NaN for 0 abv, 0 srmId, 0 ibu, 0 longitude and 0 latitude

After replacing the NaN and discard the beers where the NaN can not be replaced, the data is saved in one csv file.


In [20]:
# Save cleaned Dataset
str_dataName = './data/bdb_cleaned2.csv'
beers.to_csv(str_dataName)

In [21]:
# Recovery of the clean Dataset
beers = pd.read_csv('data/bdb_cleaned2.csv', index_col=0)

Visualization of the Dataset

Once the entire cleaned dataset is built, it is interesting to see where the beers of the dataset come from. This is done in this section, where visualization of the dataset on a map is made.


In [22]:
# Saving all the latitudes and longitudes in matrices
nb_of_beer = beers.shape[0]
lats_beers = np.zeros(nb_of_beer)
lons_beers = np.zeros(nb_of_beer)
for beer in range(nb_of_beer):
    lats_beers[beer] = beers.loc[beers.index[beer]]['latitude']
    lons_beers[beer] = beers.loc[beers.index[beer]]['longitude']

In [23]:
# Plot of the mondial map
mymap = Basemap(projection='cyl')

mymap.drawmapboundary(fill_color='silver')
mymap.fillcontinents(color='grey', lake_color='silver', ax=None, zorder=None, alpha=None)
mymap.drawcoastlines(linewidth=0.8, linestyle='solid', color='k', antialiased=1, ax=None, zorder=None)
mymap.drawcountries(linewidth=0.5, linestyle='solid', color='k', antialiased=1, ax=None, zorder=None)


x_lons, y_lats = mymap(lons_beers, lats_beers)
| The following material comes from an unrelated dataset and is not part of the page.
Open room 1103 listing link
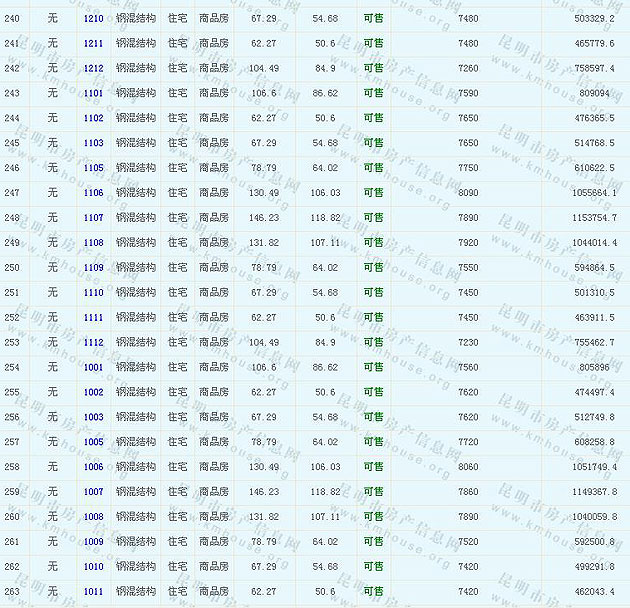Image resolution: width=630 pixels, height=608 pixels. click(93, 143)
mymap.scatter(x_lons, y_lats, marker='o',color='gold', s=15, zorder=5, alpha=0.1)


plt.show()


In the figure above is plotted the entire dataset (15'369 beers). Each dot represents a beer. Obviously, many beers comes from the same region, even the same brewery, resulting in superimposed representation.

What is important to notice is that the great majority of the beers are located in the USA. This could be explained by the fact that BreweryDB get their beers from a community that upload beer's data on their website and, because it is based in the USA, it may be more known in this part of the world.


In [24]:
# Plot of Europe
ll_corner = [-15.292969, 33.550551] #long, lat
ur_corner = [37.749023, 61.371726] #long, lat 

mymap = Basemap(llcrnrlon=ll_corner[0],
              llcrnrlat=ll_corner[1],
              urcrnrlon=ur_corner[0],
              urcrnrlat=ur_corner[1],
              resolution = 'i',
              projection='merc',
              lon_0 = 0,
              lat_0 = 0)

mymap.drawmapboundary(fill_color='silver')
mymap.fillcontinents(color='grey', lake_color='silver', ax=None, zorder=None, alpha=None)
mymap.drawcoastlines(linewidth=0.8, linestyle='solid', color='k', antialiased=1, ax=None, zorder=None)
mymap.drawcountries(linewidth=0.5, linestyle='solid', color='k', antialiased=1, ax=None, zorder=None)


x_lons, y_lats = mymap(lons_beers, lats_beers)

mymap.scatter(x_lons, y_lats, marker='o',color='gold', s=25, zorder=5, alpha=0.1)

plt.show()


The figure above presents the beer location in europe. Belgium is well known for being a huge producer of beer (and consumer too ;) ), and is well represented in the figure above. UK and Germany are present too. Then, it is mostly scattered individual beer.


In [25]:
# Plot of America
ll_corner = [-139.174805, 19.344837] #long, lat
ur_corner = [-48.471680, 56.579154] #long, lat 

mymap = Basemap(llcrnrlon=ll_corner[0],
              llcrnrlat=ll_corner[1],
              urcrnrlon=ur_corner[0],
              urcrnrlat=ur_corner[1],
              resolution = 'i',
              projection='merc',
              lon_0 = 0,
              lat_0 = 0)

mymap.drawmapboundary(fill_color='silver')
mymap.fillcontinents(color='grey', lake_color='silver', ax=None, zorder=None, alpha=None)
mymap.drawcoastlines(linewidth=0.8, linestyle='solid', color='k', antialiased=1, ax=None, zorder=None)
mymap.drawcountries(linewidth=0.5, linestyle='solid', color='k', antialiased=1, ax=None, zorder=None)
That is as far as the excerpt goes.